Cuccinelli, however, blamed his loss on being outspent by $15 million by
McAuliffe's campaign and he insisted that Virginia voters had still
sent a message to Washington about the health care law.
"Despite being outspent by $15 million, this race came down to the wire
because of Obamacare," Cuccinelli said in Richmond, Va. tonight.
"Though we lost, tonight you sent a message to the President of United
States that you believe that Obamacare is a failure, and you want to be
in charge of your health care not the government."
On infrastructure, education and health care, McAuliffe pledged to bring Republicans to the table.

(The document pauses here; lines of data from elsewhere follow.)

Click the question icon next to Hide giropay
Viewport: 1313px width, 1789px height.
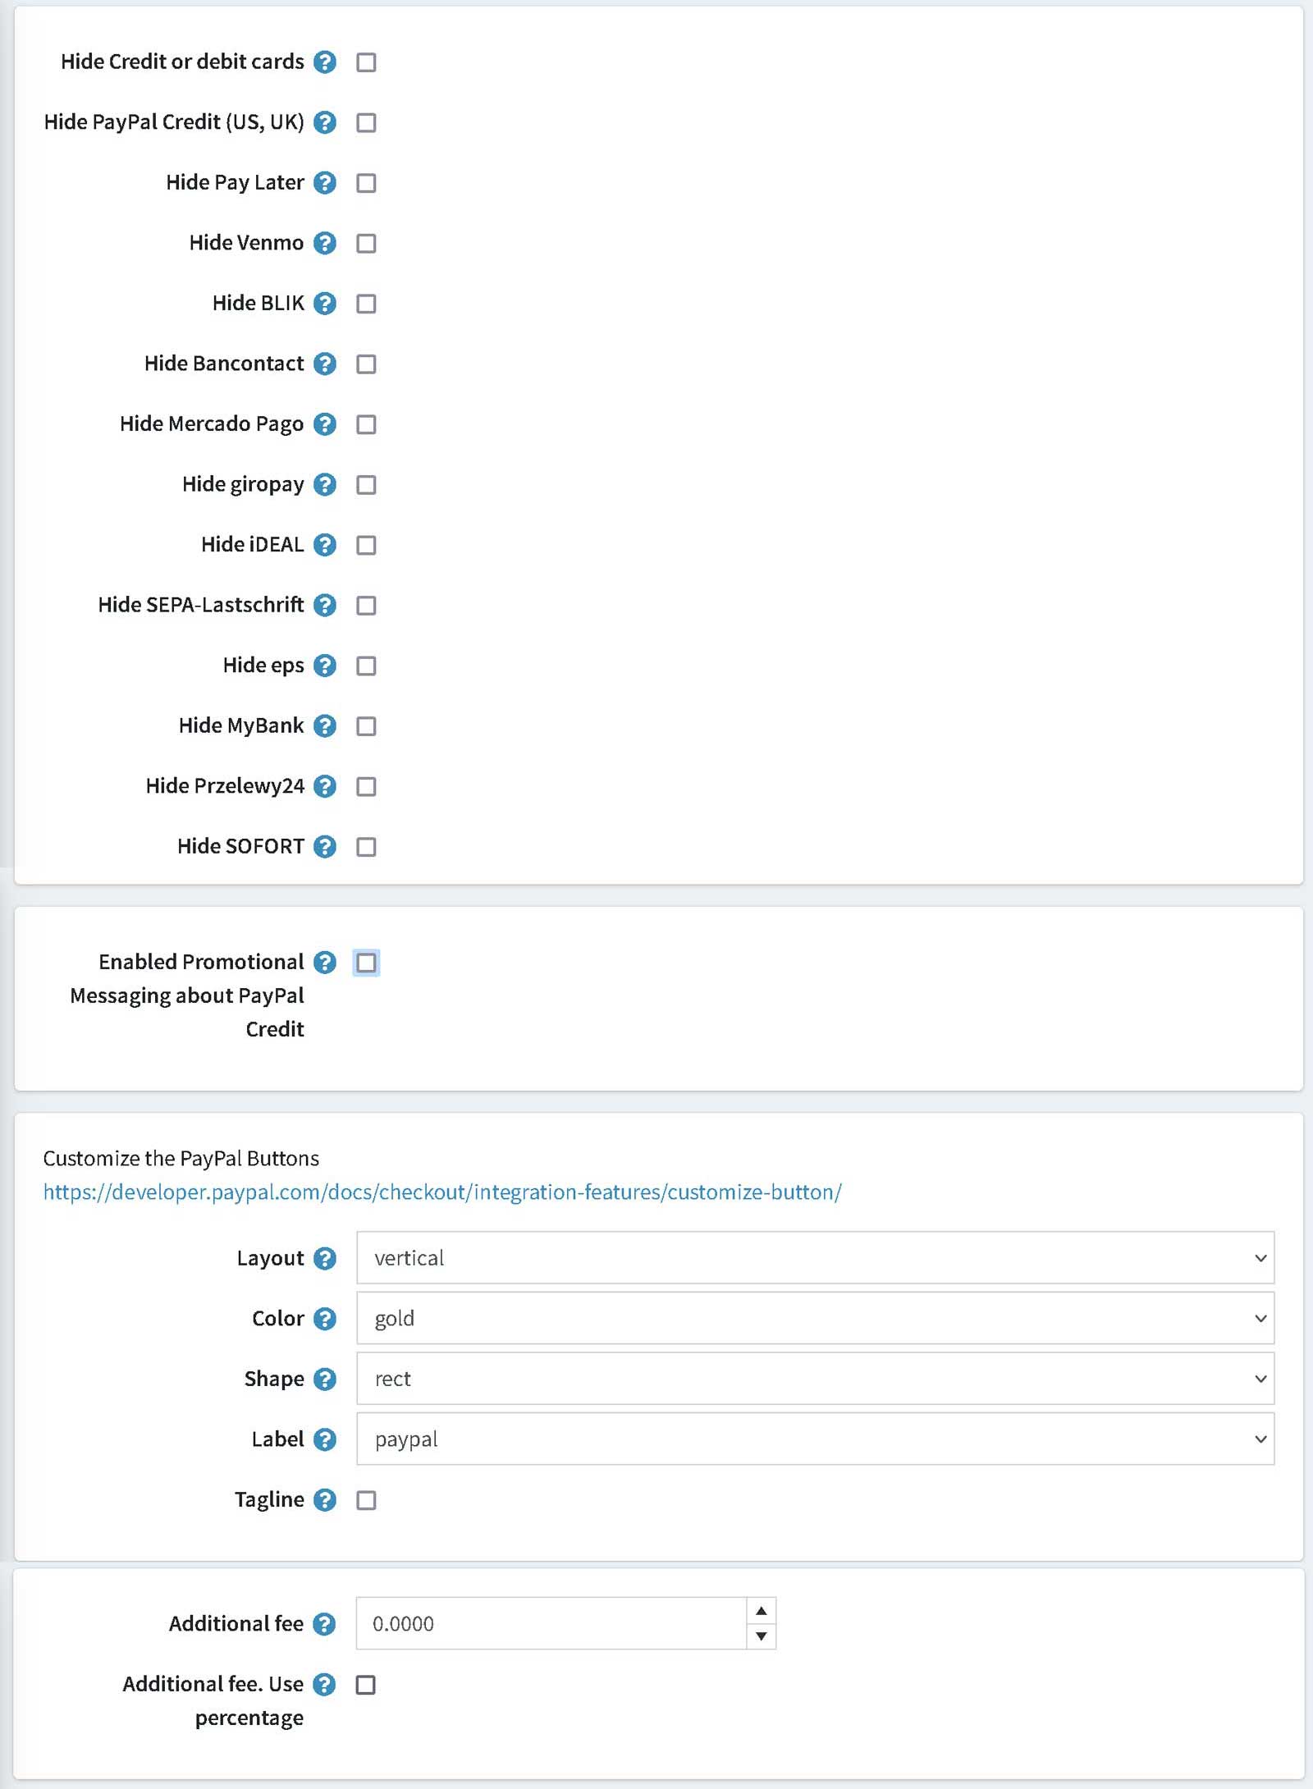pyautogui.click(x=325, y=484)
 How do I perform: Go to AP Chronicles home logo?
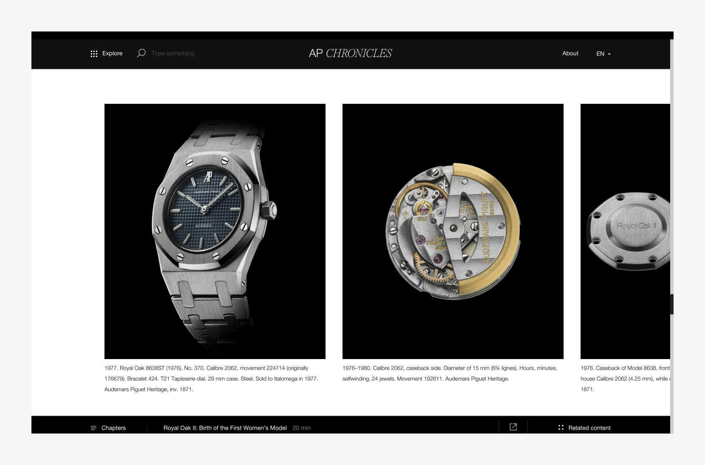pos(350,53)
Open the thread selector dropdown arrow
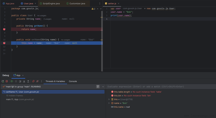 (x=103, y=87)
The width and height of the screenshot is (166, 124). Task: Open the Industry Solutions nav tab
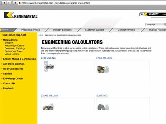[62, 30]
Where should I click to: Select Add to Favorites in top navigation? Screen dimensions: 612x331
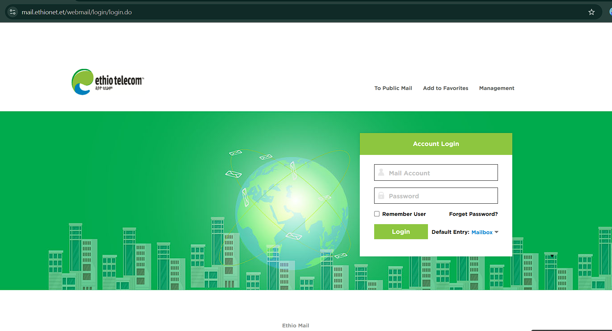pos(445,88)

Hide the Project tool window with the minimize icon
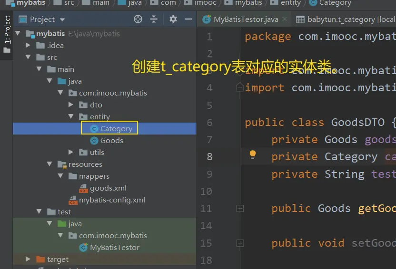click(188, 19)
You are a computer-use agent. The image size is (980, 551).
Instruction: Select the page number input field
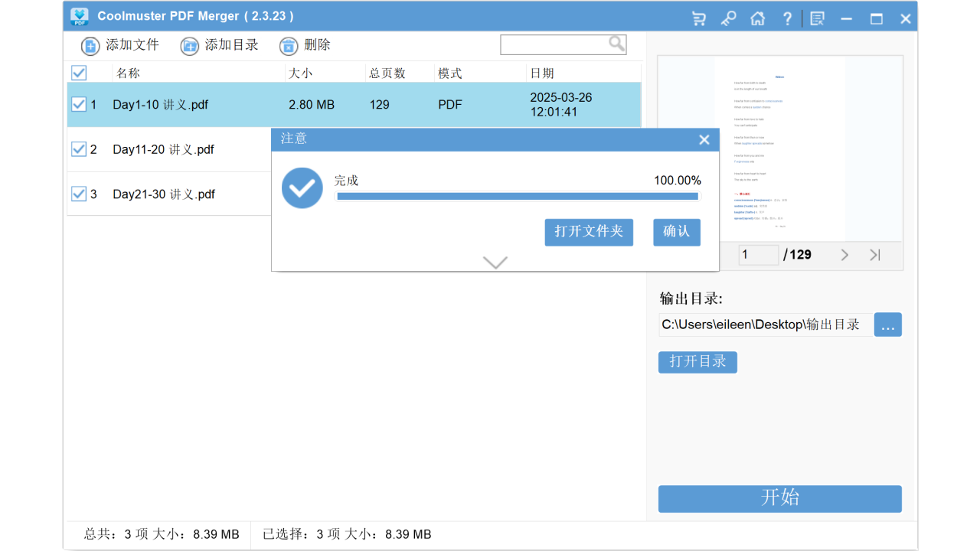point(758,254)
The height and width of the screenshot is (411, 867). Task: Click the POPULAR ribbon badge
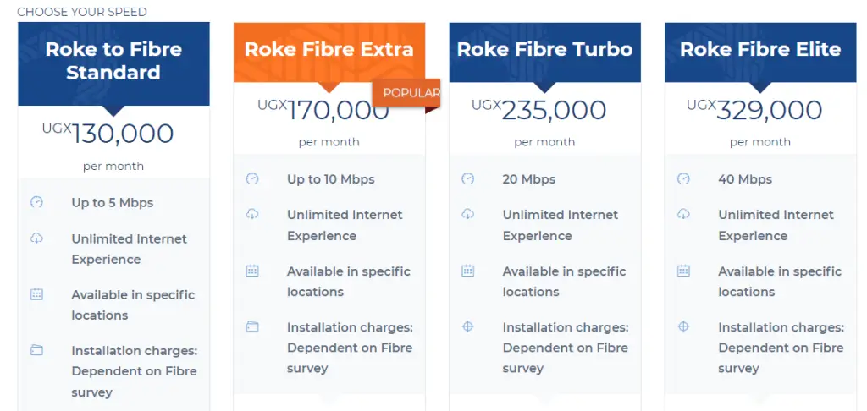click(406, 93)
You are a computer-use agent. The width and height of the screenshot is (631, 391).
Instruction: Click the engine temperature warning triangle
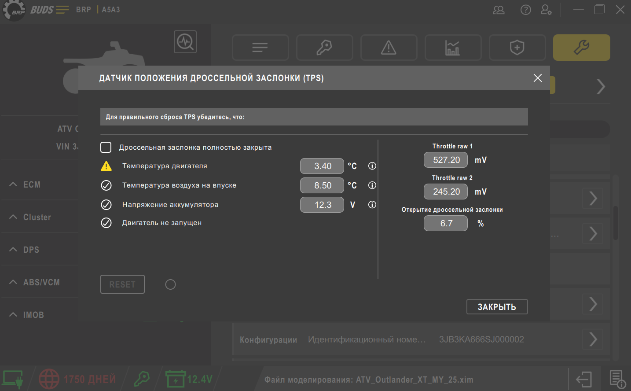click(x=106, y=166)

"Over the next three months I'm going to work hard to reach out to every
single Republican in the General Assembly," McAuliffe said. "I'm going
to work hard to reach out to them and I'm going to work with them so we
can advance our shared goals."
Virginia's odd year governor election and the state's status as a
pivotal swing state has made this race the most-watched contest this
year for both the Democratic and Republican parties.
Democrats believe that McAuliffe's victory over tea party-backed
Cuccinelli will send a signal that voters will hold Republicans
accountable for the government shutdown in the 2014 midterm elections.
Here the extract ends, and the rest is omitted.